It’s a foggy afternoon in Portland, Oregon. I meet Will at the downtown art museum where a cabal of fine printmakers are gathered. He has served in Americorps and we knew each other from South Florida, where we worked in tandem for LGBT community service organizations.

Will works in the field of public health. He is gay.

He is also a survivor of conversion therapy.

I’m meeting Will to talk about the recent revelation by one of the industry’s top therapists, David Matheson. A Mormon, Matheson said he is gay and “sorry for the confusion and pain my choice may be causing others.”

“He’s a dishonest tool,” Will said when first asked about Matheson.

The three sessions cost Will’s parents quite a small fortune. Will described Matheson’s approach “a mind fuck.”

On Jan. 24, the NBC affiliate in Salt Lake City published the following headline: Popular Utah Conversion Therapist Comes Out: ‘I Am Gay’. In the piece, Matheson apologizes to his clients and said he is seeking a gay partner. “I can no longer live without an intimate partnership with another man,” Matheson told KSL-TV.

Back in Portland, Will is pissed. As we dined on chicken drumsticks and dessert at the restaurant inside Hilton’s new boutique hotel, Will condemned Matheson’s nonchalant attitude.

“Now he’s saying I’m a white gay man and this doesn’t apply to me anyone,” Will said with a tone that suggests underlying anger.

Will is 28 now. He’s been in Portland for almost two years, studying biology at Portland State University. He’s dated and had relationships with men and knows what awaits Matheson on the gay side.

“This guy is going to be a daddy now,” Will said.

Conversion therapy has become such an issue some states and municipalities have banned the practice on minors. Truth Wins Out is a non-profit organization dedicated to fighting anti-gay prejudice. TWO Executive Director Wayne Besen said Matheson has undoubtedly caused harm.

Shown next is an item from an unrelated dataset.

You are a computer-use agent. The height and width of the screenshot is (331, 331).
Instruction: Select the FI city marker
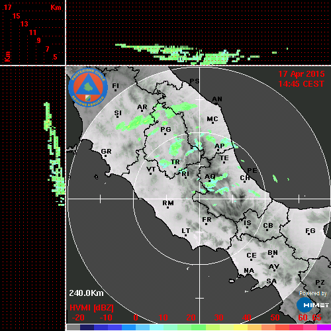pos(115,90)
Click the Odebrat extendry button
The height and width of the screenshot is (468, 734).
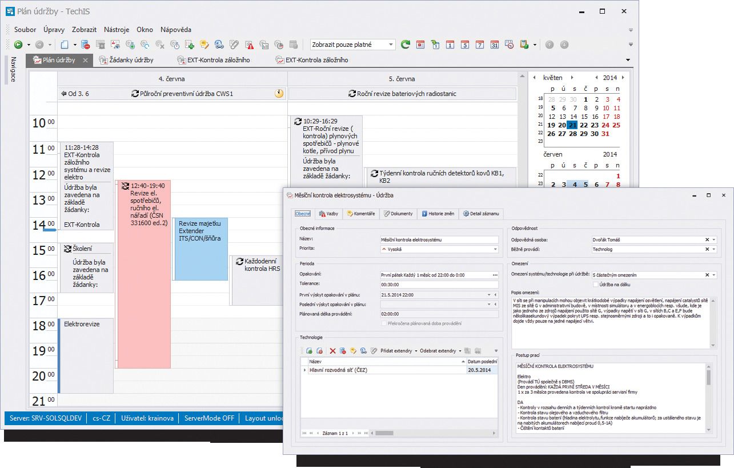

“David Matheson has ruined a lot of lives in Utah,” Besen said. “He has harmed a lot of people. There are people who will want their money back.”

In a statement on Jan. 22, TWO blasted Matheson: “David Matheson seems more invested in his own journey than the people whose lives he’s ruined. May his ‘growth’ bring him to a place where he can help his victims, as well as prevent future harm. Perhaps with time he will become a better human being.”

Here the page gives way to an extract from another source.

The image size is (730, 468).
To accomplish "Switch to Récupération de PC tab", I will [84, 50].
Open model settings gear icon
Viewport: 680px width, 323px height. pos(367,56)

For his part, Matheson told NBC he planned to remain a Mormon and is still an active member of the Church of Jesus Christ of Latter-day Saints.

“My core faith is unchanged. The core principles, the core concepts in the church, I believe them. I feel them as strongly as I ever did,” Matheson said.

Meanwhile, Will said he is having a hard time reconciling his religious views.

“I get really put off by Christian couples,” he said. And the Mormons –   who he once sang in the choir with – bring about sour feelings as well.

“They’re always promoting and staying busy,” he said. “They believe an idle mind is the devil’s workshop. I think those type of people are pathetic. A lot of the judgment and guilt is still enacted.”

Will left the restaurant that night on foot – back to his small apartment in the university district. Reached by telephone a week later and asked why his parents sent him to conversion therapy to begin with, Will struggled for an answer.

“They don’t want to talk about it,” he said. “It’s embarrassing to them.”